- **Excerpt provided**
---

Monday mornings usually hit quicker than many of us would like. I often spend my commute thinking about what the day will bring, trying to remember what I left on my desk Friday afternoon as I dashed out the door to enjoy the weekend. This morning, however, my thoughts were interrupted by the driver in front of me. The motorist, in a new powder blue Jeep Cherokee, was using the highways as a trash bin. At first, there was a cigarette butt, sparks flying as it bounced across the pavement. A mile down the road, came the left overs and containers of McDonald’s breakfast items. Paper, cardboard and yellow arches flying into the grill of my car.
As I inched up to get a look, I saw the culprit. The driver was a woman in her late 40’s with pulled back hair and modest makeup. As I steadied my car, even with hers, she looked at me with a shocked look. She probably had no idea why I was shaking my head at her and giving her that same look of disapproval that I give to my little pug dog when he’s been naughty.

---

- **Objectives**
A - In the commute account, what vehicle was the littering driver in?
B - Reproduce the stretch of the commute account from "Monday mornings usually" through "grill of my car.", word for word.

---

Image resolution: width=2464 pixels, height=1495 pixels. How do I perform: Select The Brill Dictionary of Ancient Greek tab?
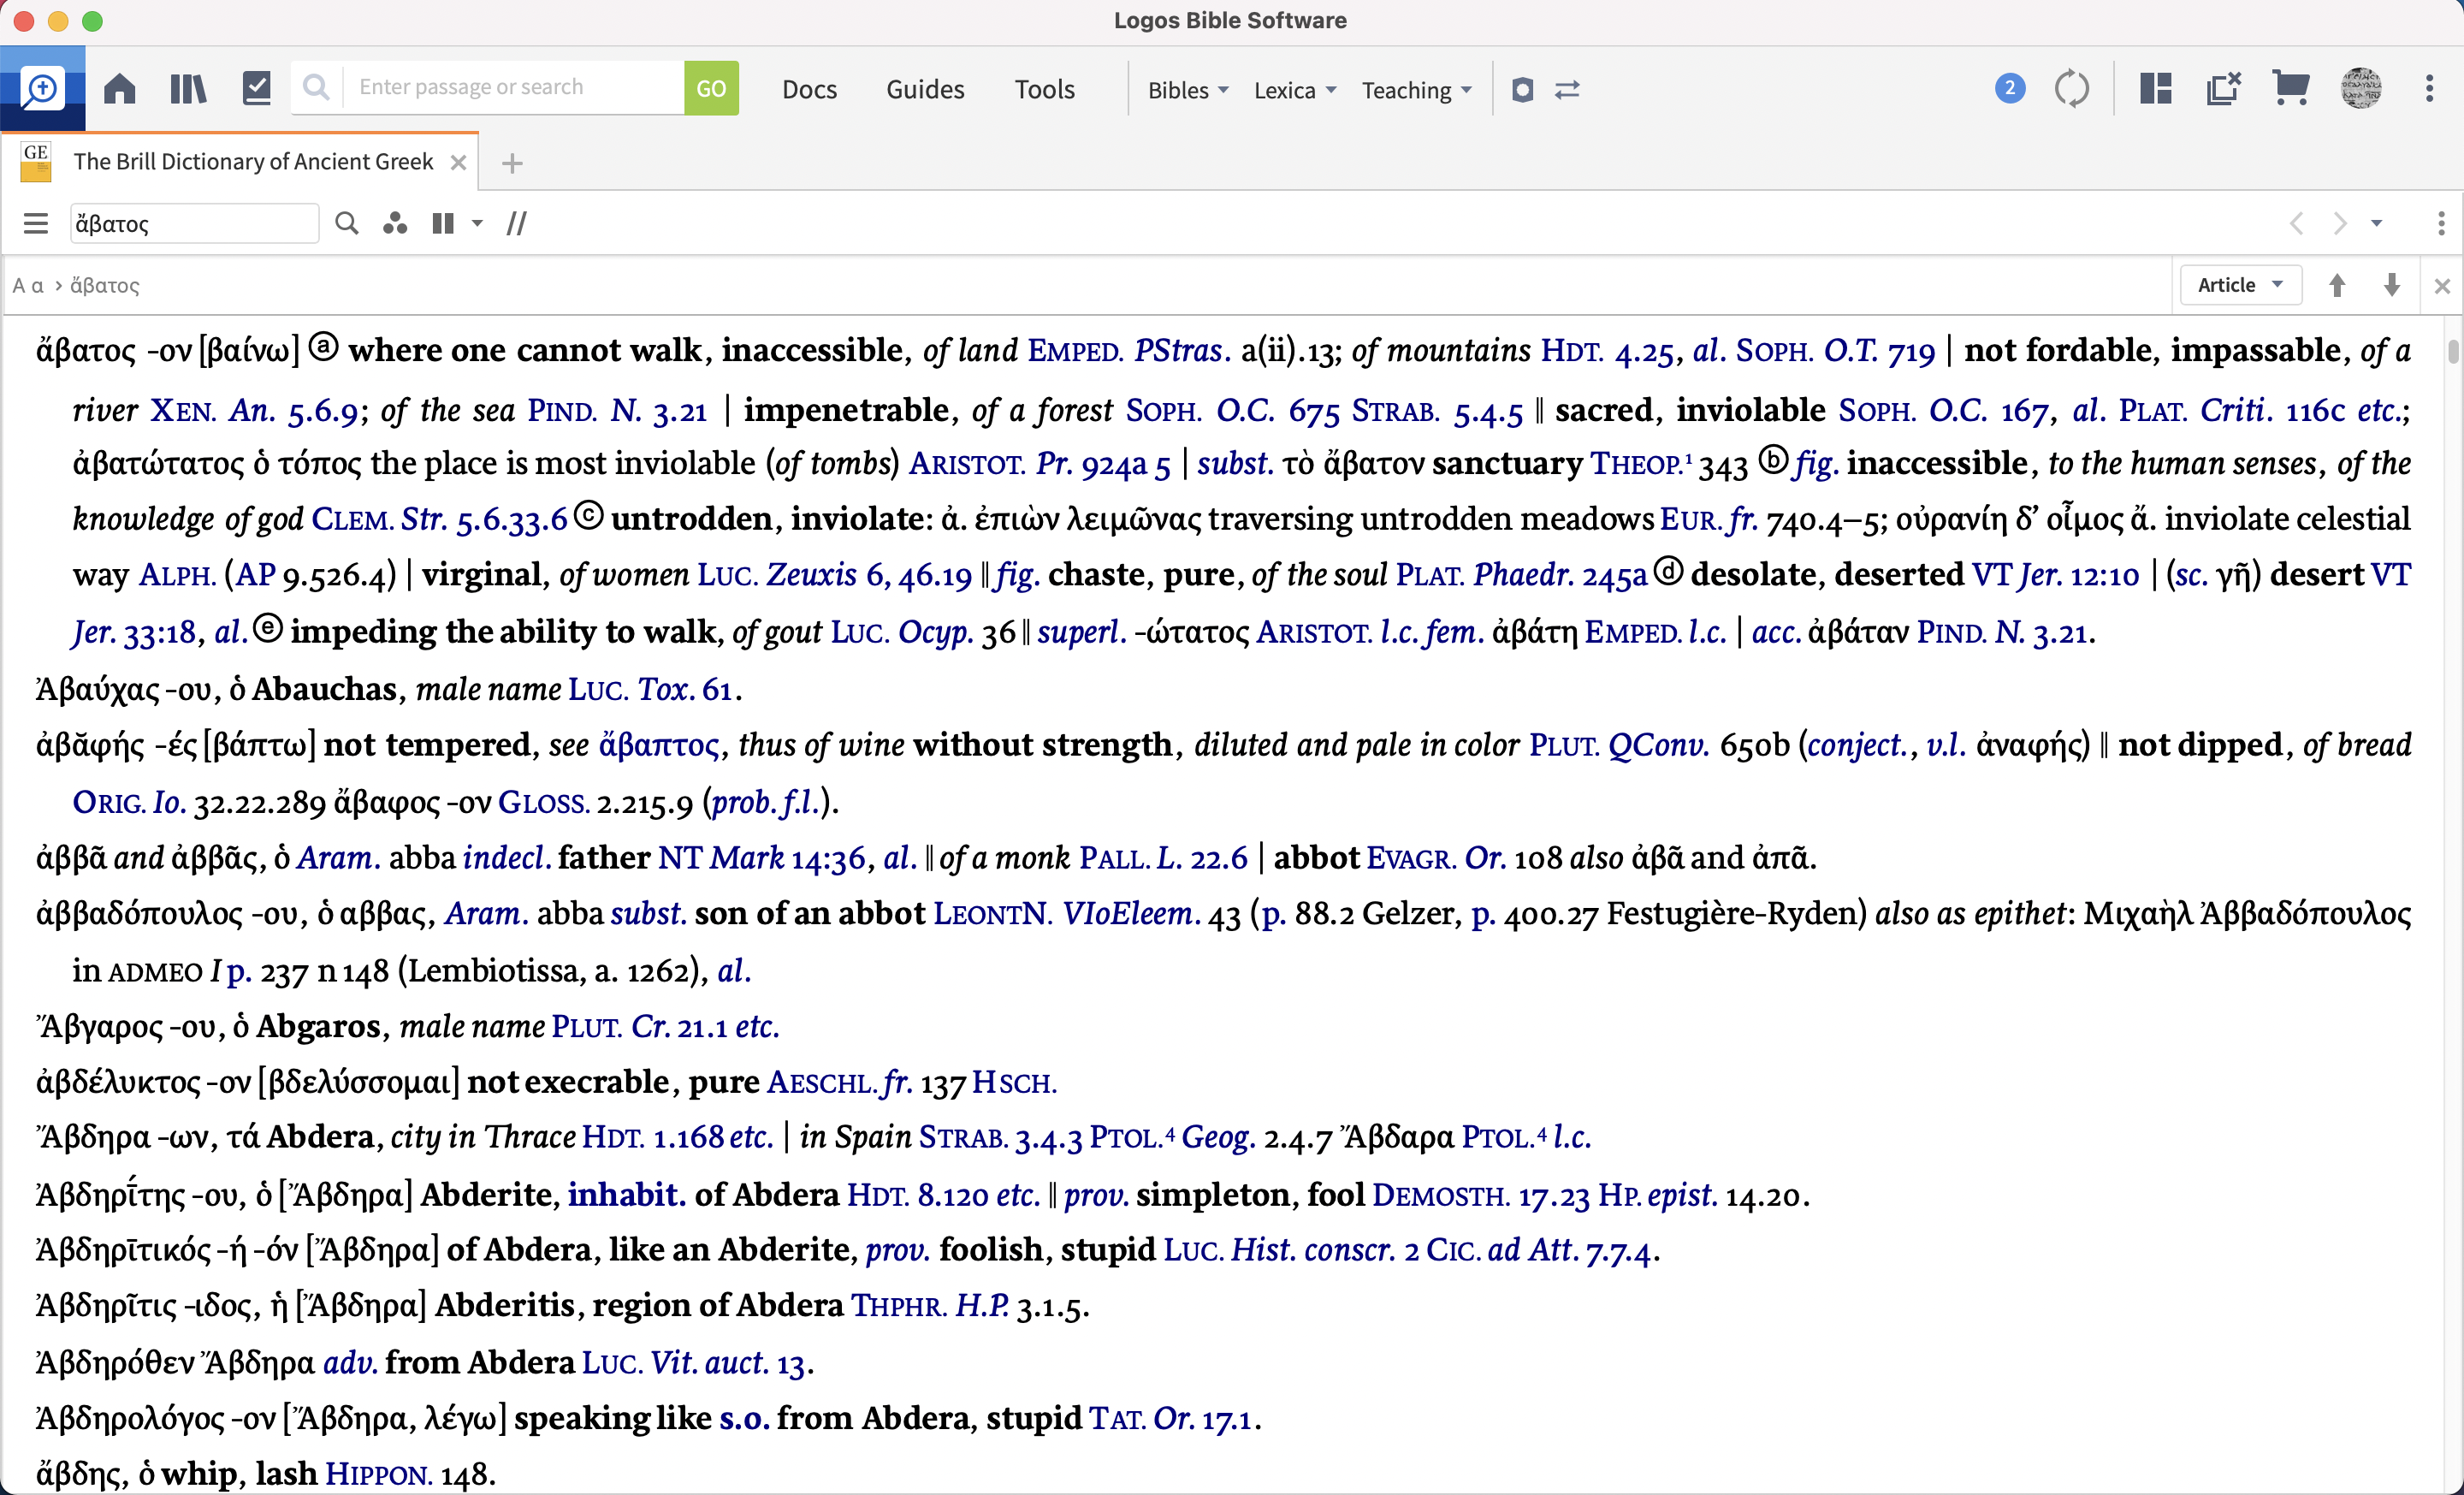pos(252,162)
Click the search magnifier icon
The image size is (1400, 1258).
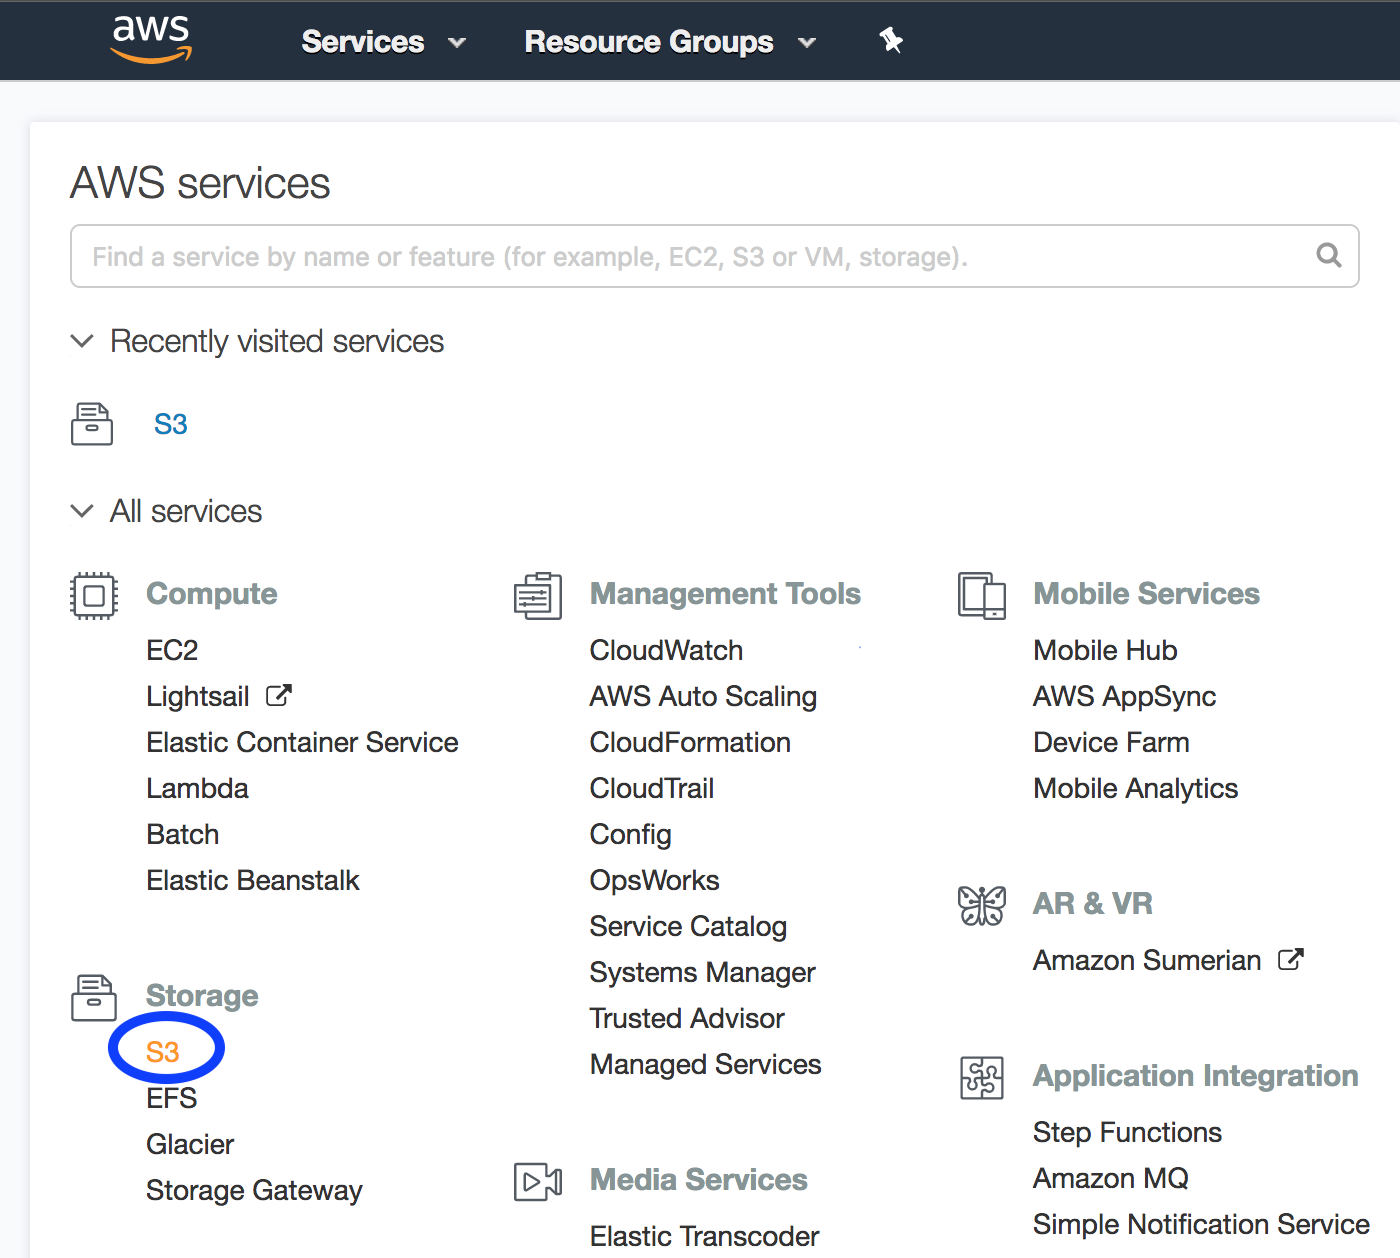click(1328, 256)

---

- **Per-task outputs**
A - A new powder blue Jeep Cherokee.

B -
Monday mornings usually hit quicker than many of us would like. I often spend my commute thinking about what the day will bring, trying to remember what I left on my desk Friday afternoon as I dashed out the door to enjoy the weekend. This morning, however, my thoughts were interrupted by the driver in front of me. The motorist, in a new powder blue Jeep Cherokee, was using the highways as a trash bin. At first, there was a cigarette butt, sparks flying as it bounced across the pavement. A mile down the road, came the left overs and containers of McDonald’s breakfast items. Paper, cardboard and yellow arches flying into the grill of my car.